Principal Investigator: Mr Bernard Stopak
Ada Health, Berlin, GermanyTags: 34802, artificial intelligence, complex disease, modelling, prediction, risk factors
There is a currently a large focus in patient-facing genomics to accurately identify individuals who are at risk for heritable or partially heritable diseases. To-date, there have been advances in accounting for this heritable risk, but gaps in performance remain as there remains a portion of unexplained inheritance. Our goal is to produce genetic risk prediction models that can accurately assess whether an individual is at an increased risk for disease. We believe that complex phenotypes have differing underlying genetic architecture.

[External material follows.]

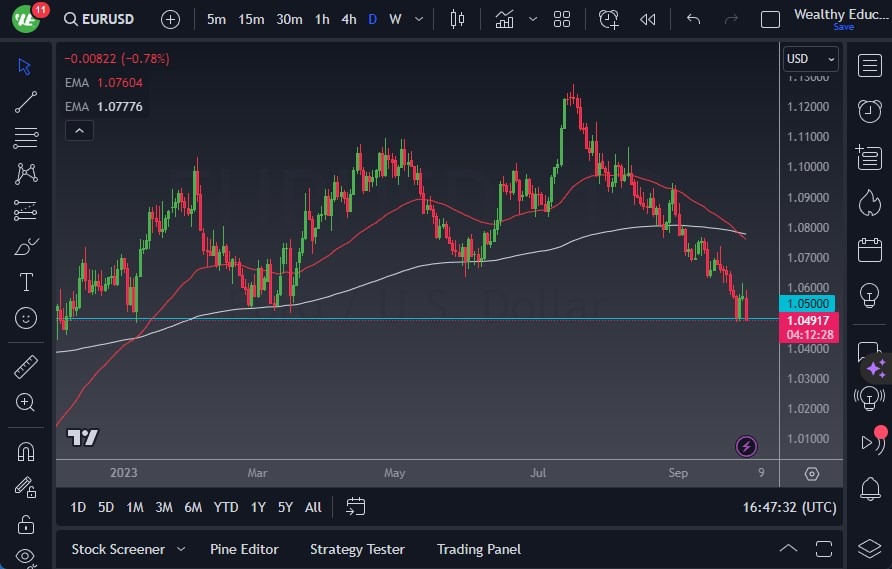The image size is (892, 569).
Task: Click the Fibonacci retracement tool
Action: [26, 138]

Therefore, it may be that different modelling methods will work better for different conditions. For example, for a condition with several high-effect variants, such as age-related macular degeneration, a simple genetic model may perform well with few genetic variants. However, for a condition like Crohn’s disease where hundreds of genetic loci have been identified, more complex models with more genetic variants are likely to be more powerful. We will create and test our genetic predisposition models for their validity to predict individuals at-risk of genetically correlated diseases using polygenic risk scores, machine learning, and hand-curated genetic models. These models will then be compared to see which kind of modelling best reflects the genetic architecture of each condition, then see if there are any patterns amongst different conditions.